While in 2016 the vast majority of countries in the region saw declines in their FDI inflows, in 2017 FDI rose in the majority of them. However, drops were experienced in Brazil (where it fell 9.7%) and Chile (-48%), and to a lesser extent in Mexico (-8.8%).
In Central America, FDI rose for the eighth straight year (to $13.083 billion dollars), with a particularly notable increase in Panama, which reached $6.066 billion dollars. In the Caribbean, flows grew 20% to $5.835 billion dollars, more than half of which (60%) went to the Dominican Republic. In these countries, increased investment in the area of tourism has been very significant, but flows to the natural resources sector have also grown in Jamaica and Guyana.
According to ECLAC’s FDI report, the main sources of foreign direct investment to the region in 2017 were the European Union and the United States, respectively. The prevalence of Europe is particularly striking in South America, while the United States continues to be the main investor in Mexico and Central America.
In the medium term, the fall in FDI in the region that has been occurring since 2011 until today has been concentrated almost exclusively in the natural resources sector, with a 63% drop. FDI inflows in the services sector fell 11% while rising slightly in the manufacturing sector. This rearrangement creates opportunities to focus investment on those sectors with more capacity to drive structural change and sustainable development in the region, a process that must be accompanied by policies that support capacity development in recipient countries.
“It’s not simply about creating the conditions for foreign capital to enter, it’s about attracting investments that become sources of technological, productive and employment-related overflow, and that are oriented toward sustained, inclusive and sustainable economic growth,” Bárcena underscored.
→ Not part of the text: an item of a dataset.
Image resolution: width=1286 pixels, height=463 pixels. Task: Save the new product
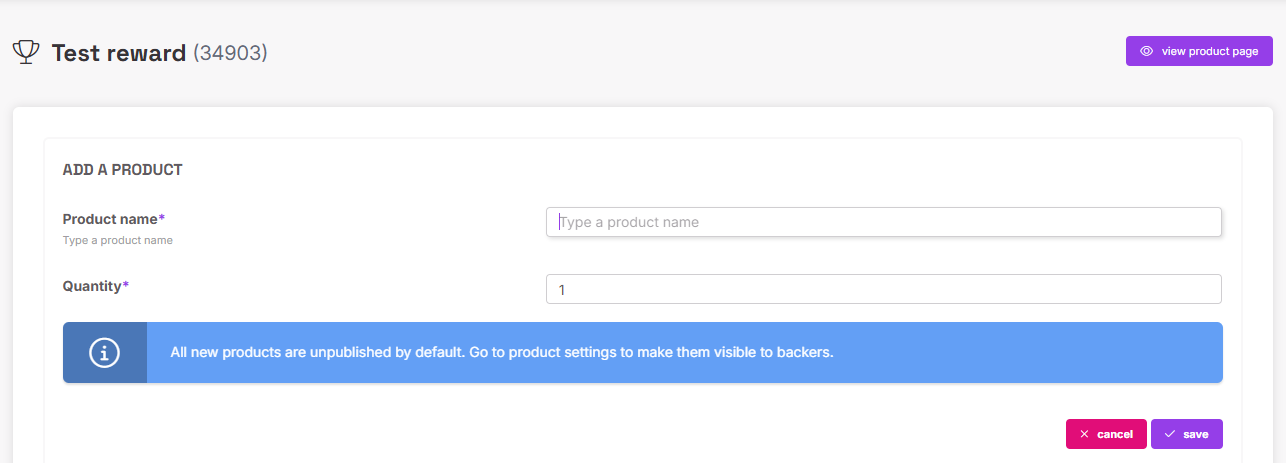click(1187, 434)
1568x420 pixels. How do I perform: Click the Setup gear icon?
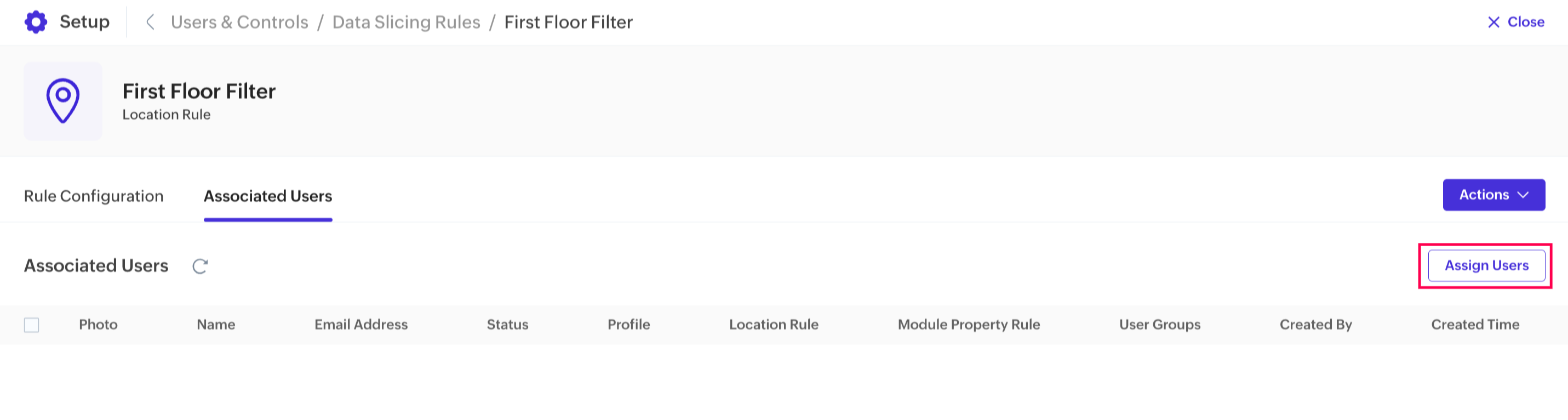(x=35, y=22)
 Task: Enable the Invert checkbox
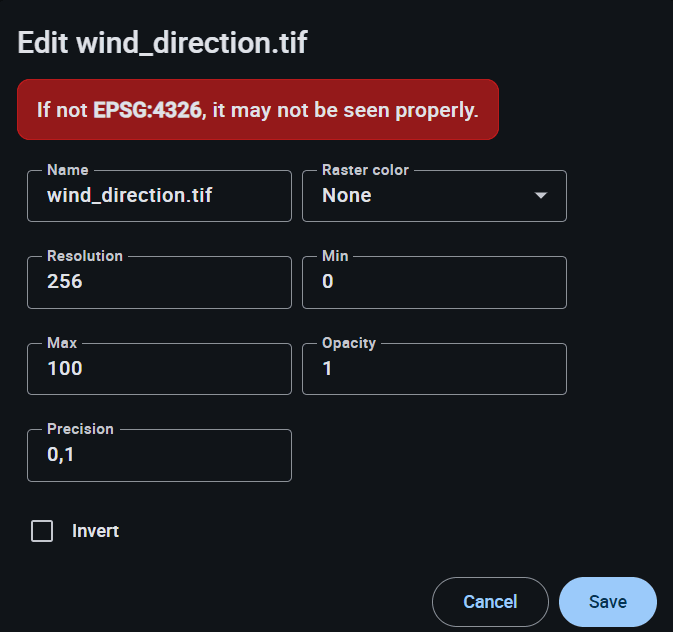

The report emphasizes that sectors such as renewable energies, telecommunications and automobile manufacturing are examples of how FDI can contribute to diversifying the productive structure, improving local capacities, creating quality employment and generating linkages with local and regional providers. In this sense, rising investment in the automotive sector in Mexico and Brazil stands out, or in manufacturing and services for export in Central America and the Dominican Republic (both issues are addressed in separate chapters of the publication). However, these cases are still insufficient to achieve a productive transformation in the region, the report warns.
According to the document, global trends also point to stability and for 2018 there is no change forecast in the scenario, meaning that FDI inflows to the region will remain stable around the value seen in 2017, with a margin of error of 2%.
It adds that the international context of uncertainty favors a growth pattern in leading countries in which domestic investment and local capacities are key factors. Despite the recovery in raw material prices and interest in new products such as lithium, the great flows of FDI into natural resources seen in the last decade will not be repeated, ECLAC affirms.
Meanwhile, FDI outflows from the region’s countries fell more sharply than inflows and totaled just $23.416 billion dollars in 2017, 34% below what was notched in 2016 and less than half of what was seen in 2014. Translatina companies, which had greatly expanded between 2006 and 2014, did not manage to diversify their strategy beyond extractive industries or the search for markets in other countries of the region, which meant that in a context of recession (or low growth, depending on the country) and lower prices for oil and minerals, they have had to restrict their operations abroad or, at least, halt their growth.